WHAT NEEDS TO BE DONE →
Starting at the beginning of the records and stopping after the line that contains "click(200, 55)", give the records as a two-column CSV with the columns record and answer. Use one row per record, put each value in a single quoted field with line breaks turned into spaces, and leave out the pictures.

GIVEN RECORDS →
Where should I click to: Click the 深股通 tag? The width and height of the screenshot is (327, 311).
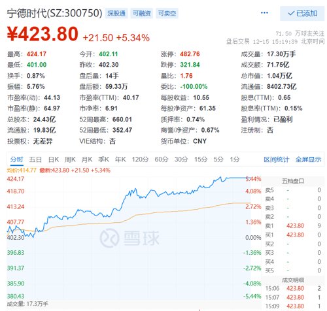click(x=116, y=13)
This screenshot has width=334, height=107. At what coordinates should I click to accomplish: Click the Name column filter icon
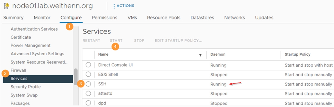click(200, 55)

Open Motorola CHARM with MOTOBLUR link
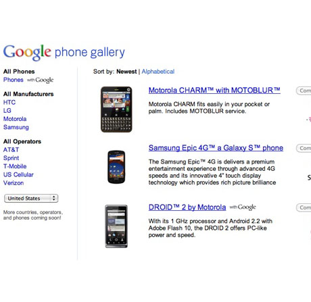point(214,91)
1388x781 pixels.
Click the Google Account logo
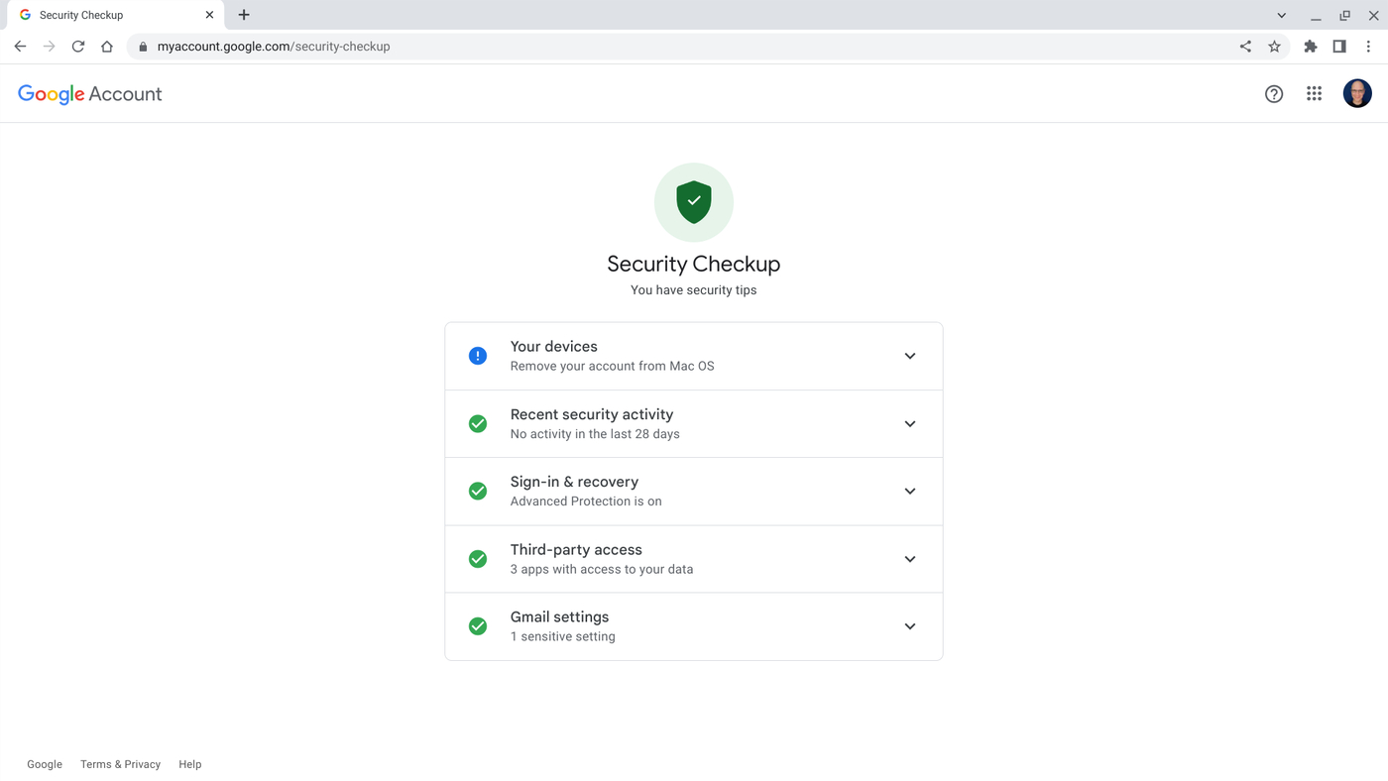(89, 92)
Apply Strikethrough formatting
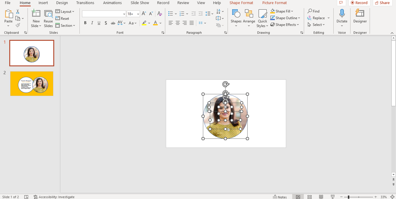The width and height of the screenshot is (396, 199). (113, 23)
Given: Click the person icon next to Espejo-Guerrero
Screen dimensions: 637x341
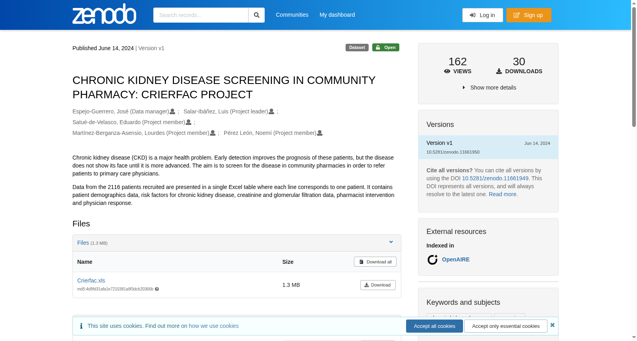Looking at the screenshot, I should 172,111.
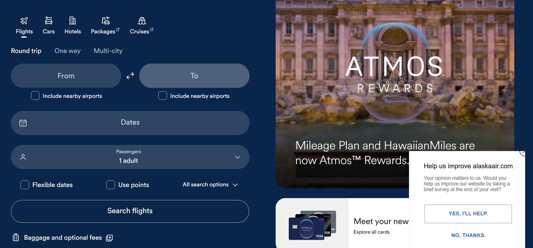
Task: Swap the From and To airports
Action: pyautogui.click(x=130, y=76)

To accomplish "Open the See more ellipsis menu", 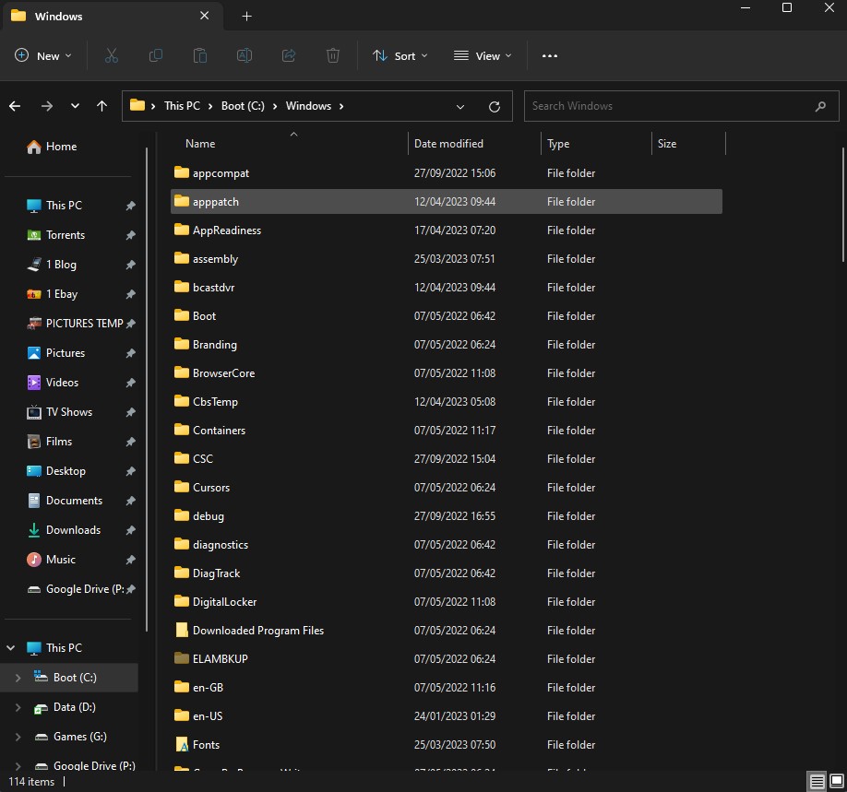I will (x=550, y=56).
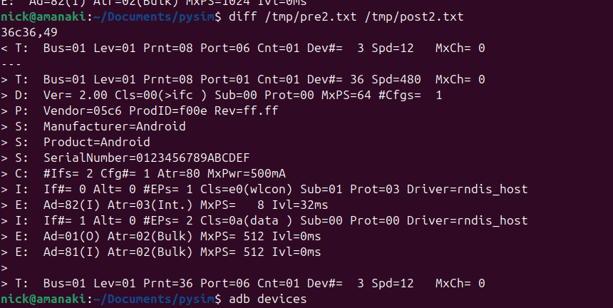Click the '36c36,49' diff range line
Viewport: 613px width, 308px height.
click(x=29, y=33)
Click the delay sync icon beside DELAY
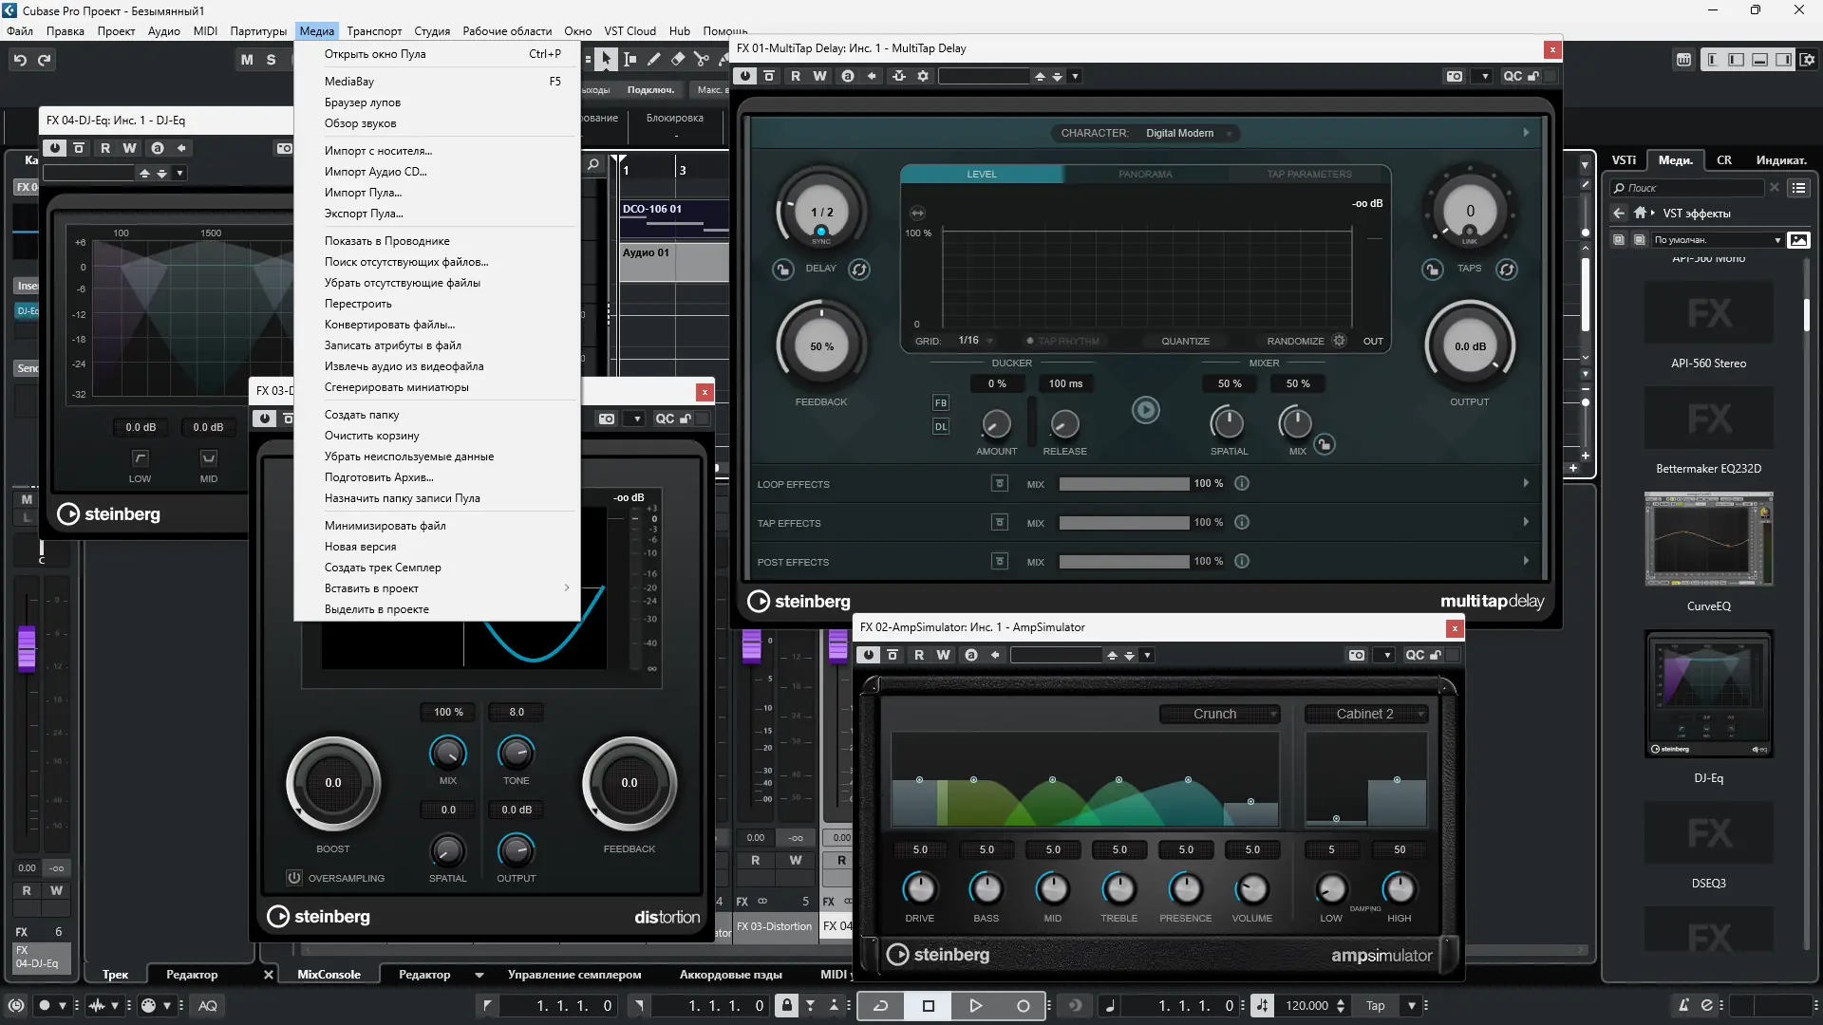The height and width of the screenshot is (1025, 1823). (x=858, y=270)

ANSWER TO THIS TASK →
record,answer
"Where should I click to: Click the 深股通 tag? The width and height of the screenshot is (327, 311).","click(x=116, y=13)"
"This screenshot has width=334, height=107. At what coordinates should I click to accomplish: Click the Name column filter icon","click(200, 55)"